◆ INSTRUCTIONS FOR THE TASK ◆
Repeat the data exactly. Pictures stay out.

Collected data:
┌────────

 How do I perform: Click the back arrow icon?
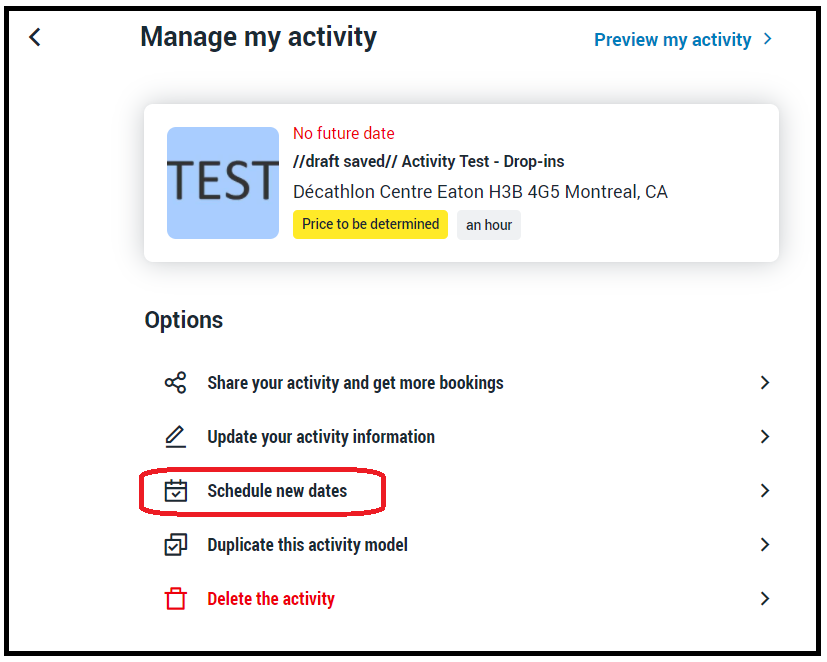point(35,38)
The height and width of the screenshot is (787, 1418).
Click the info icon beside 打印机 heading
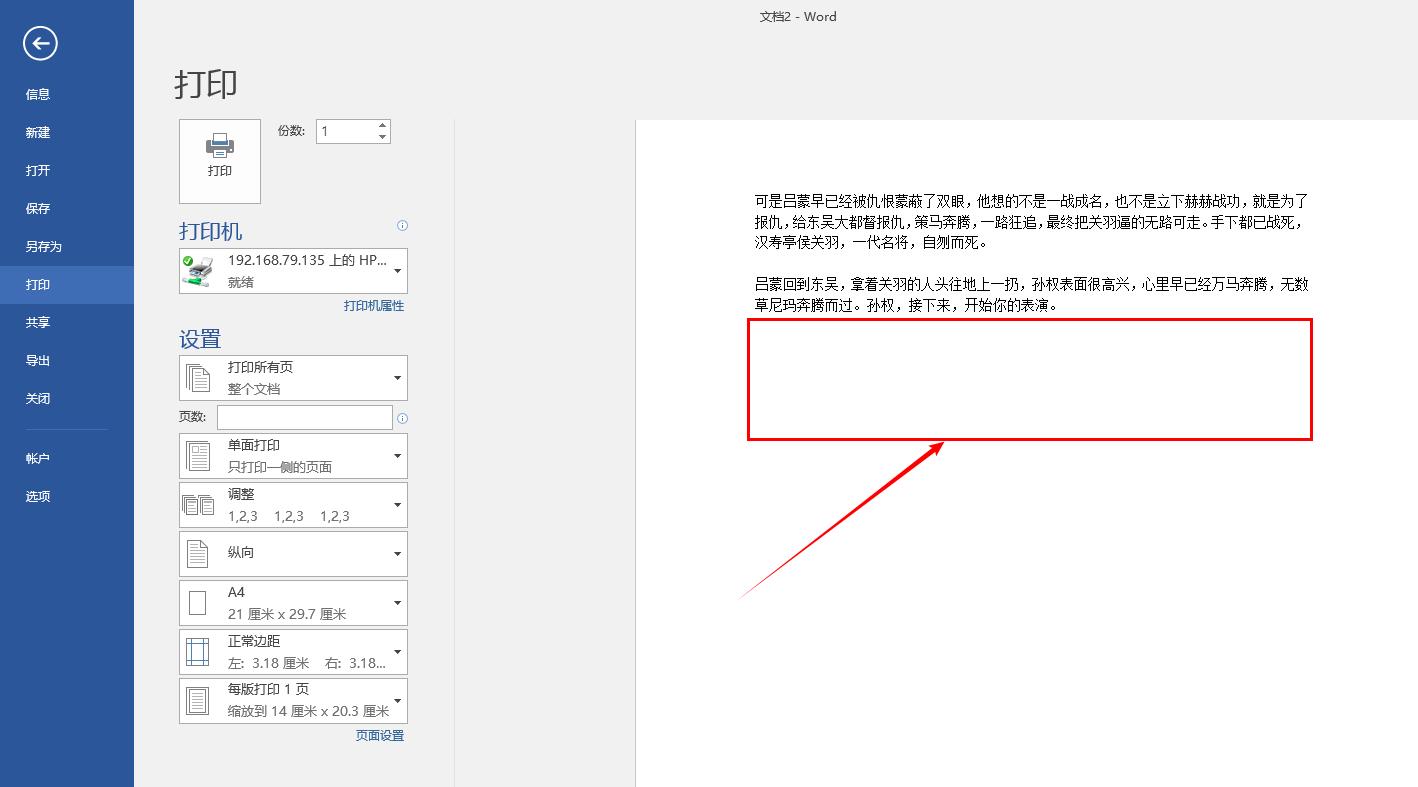click(402, 226)
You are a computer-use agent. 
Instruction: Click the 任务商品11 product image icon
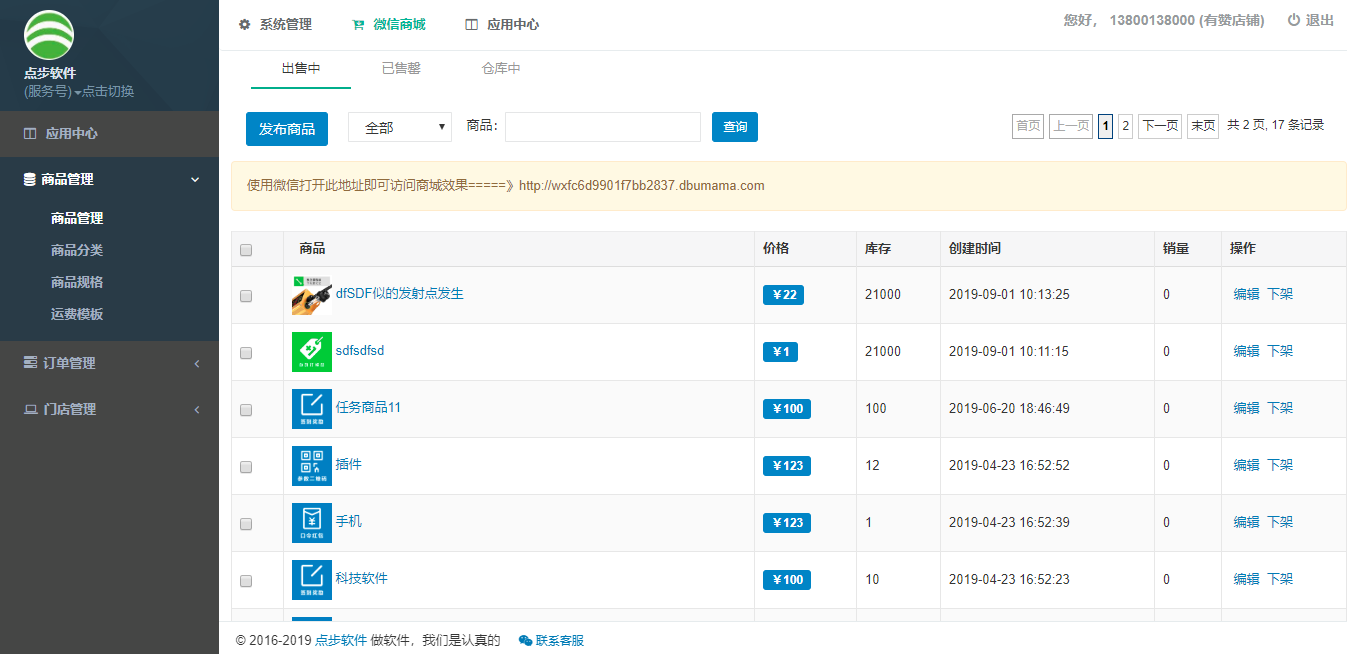(x=311, y=409)
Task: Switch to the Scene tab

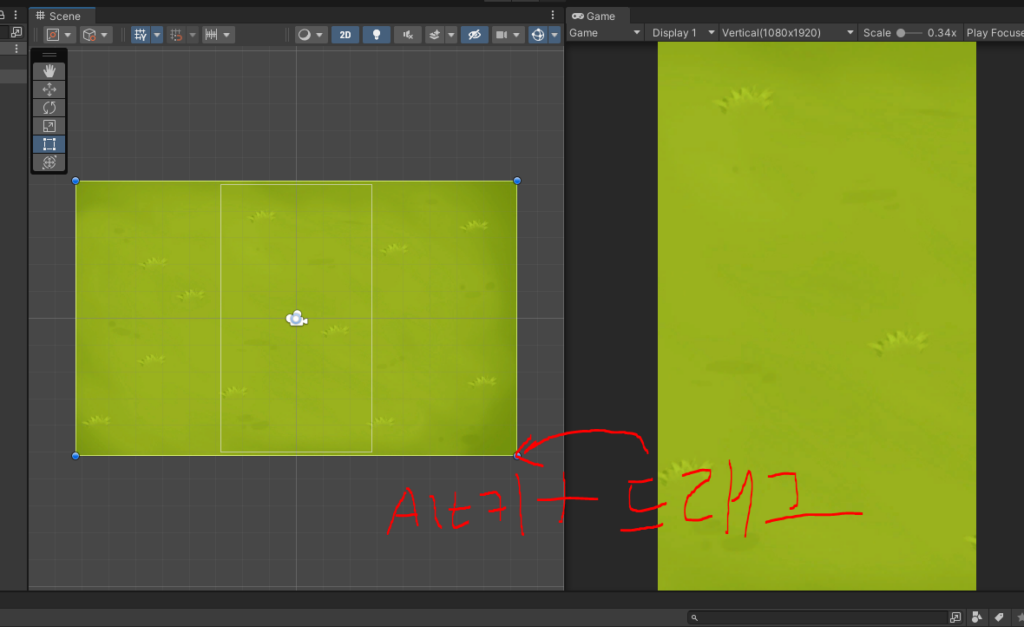Action: [x=63, y=16]
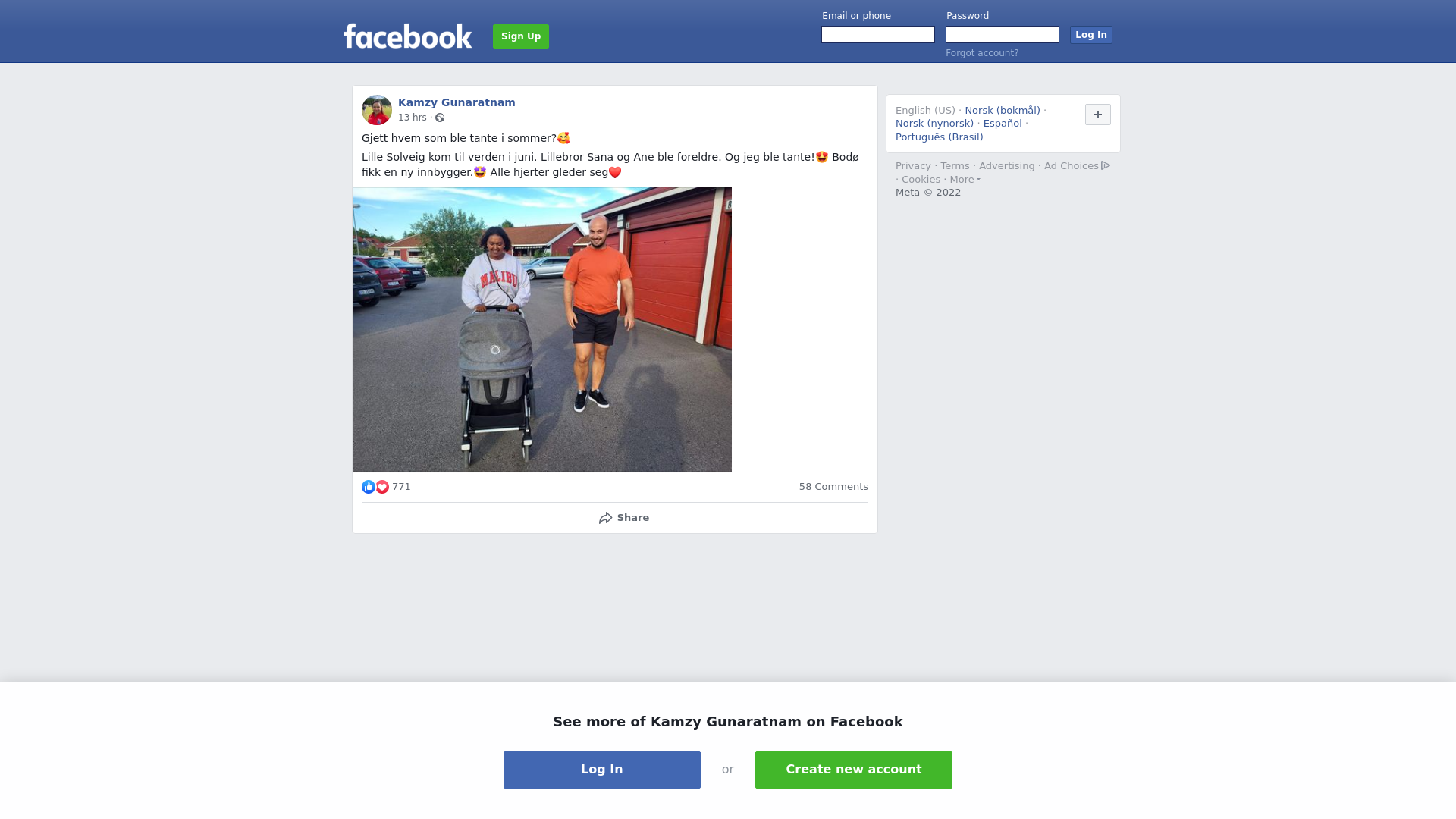This screenshot has height=819, width=1456.
Task: Click the green Sign Up button
Action: [x=521, y=36]
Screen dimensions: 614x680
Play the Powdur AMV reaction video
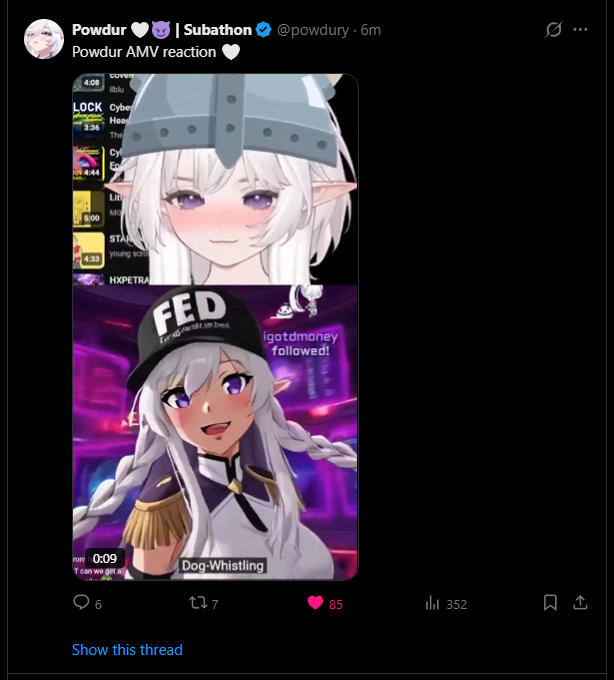tap(215, 327)
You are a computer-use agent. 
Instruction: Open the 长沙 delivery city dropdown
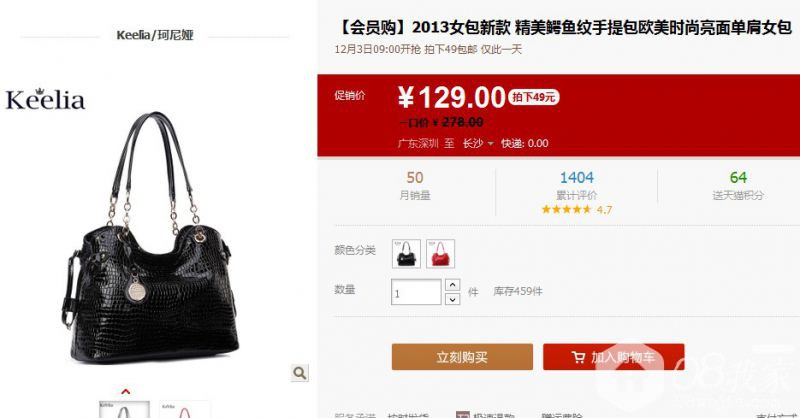point(478,143)
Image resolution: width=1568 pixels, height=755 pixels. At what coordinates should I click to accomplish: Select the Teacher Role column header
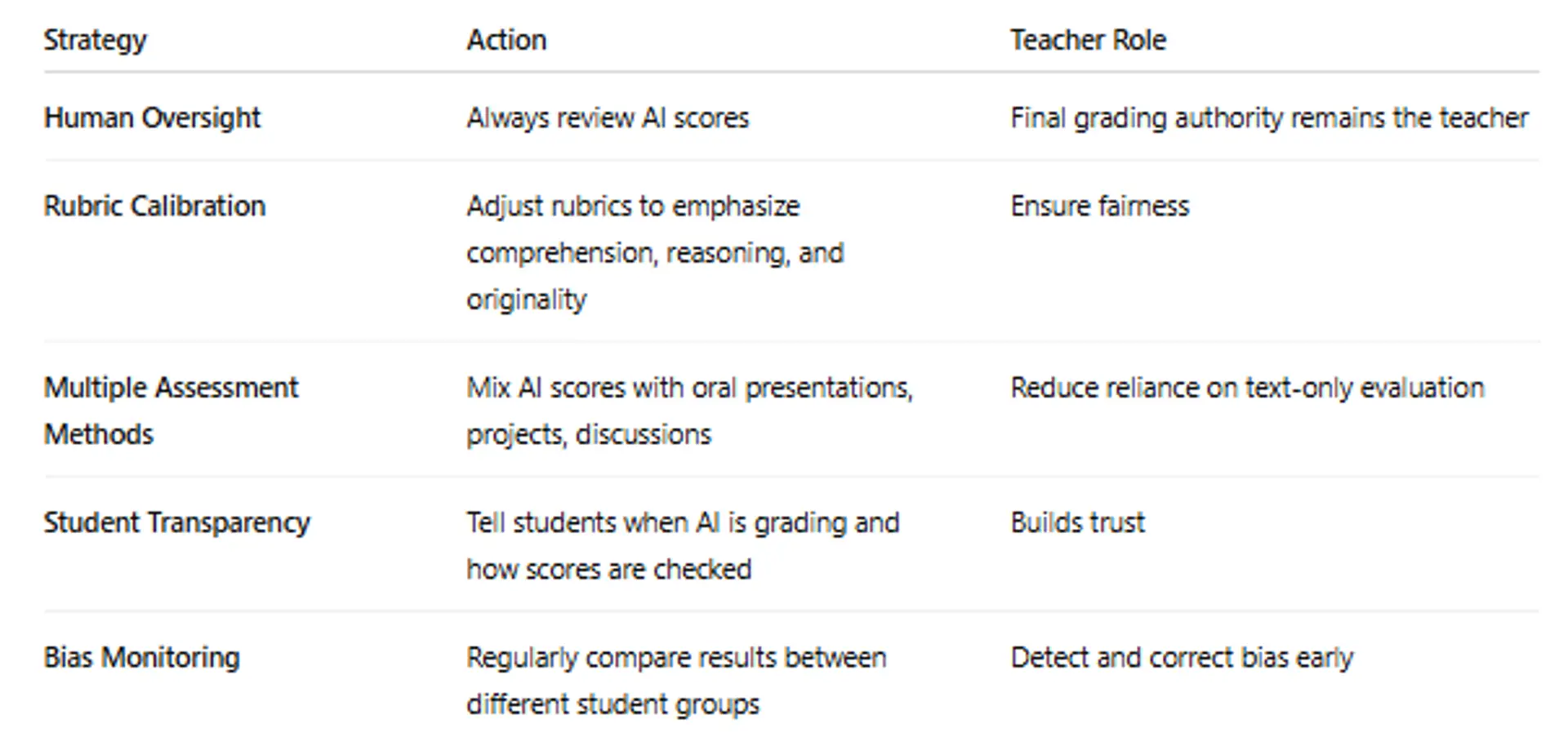pos(1088,40)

└────────

◆ FINAL ANSWER ◆
 How do I perform: Click the back arrow icon?
point(35,38)
The height and width of the screenshot is (787, 1418).
Click the info icon beside 打印机 heading
click(402, 226)
You are a computer-use agent. 
Instruction: Click the 任务商品11 product image icon
(x=311, y=409)
Task: Switch to the Scene tab

Action: [x=63, y=16]
This screenshot has height=819, width=1456.
Task: Click the green Sign Up button
Action: [x=521, y=36]
Screen dimensions: 614x680
Play the Powdur AMV reaction video
tap(215, 327)
You are a computer-use agent. 
Instruction: Open the 长沙 delivery city dropdown
point(478,143)
Image resolution: width=1568 pixels, height=755 pixels. At what coordinates should I click to accomplish: Select the Teacher Role column header
pos(1088,40)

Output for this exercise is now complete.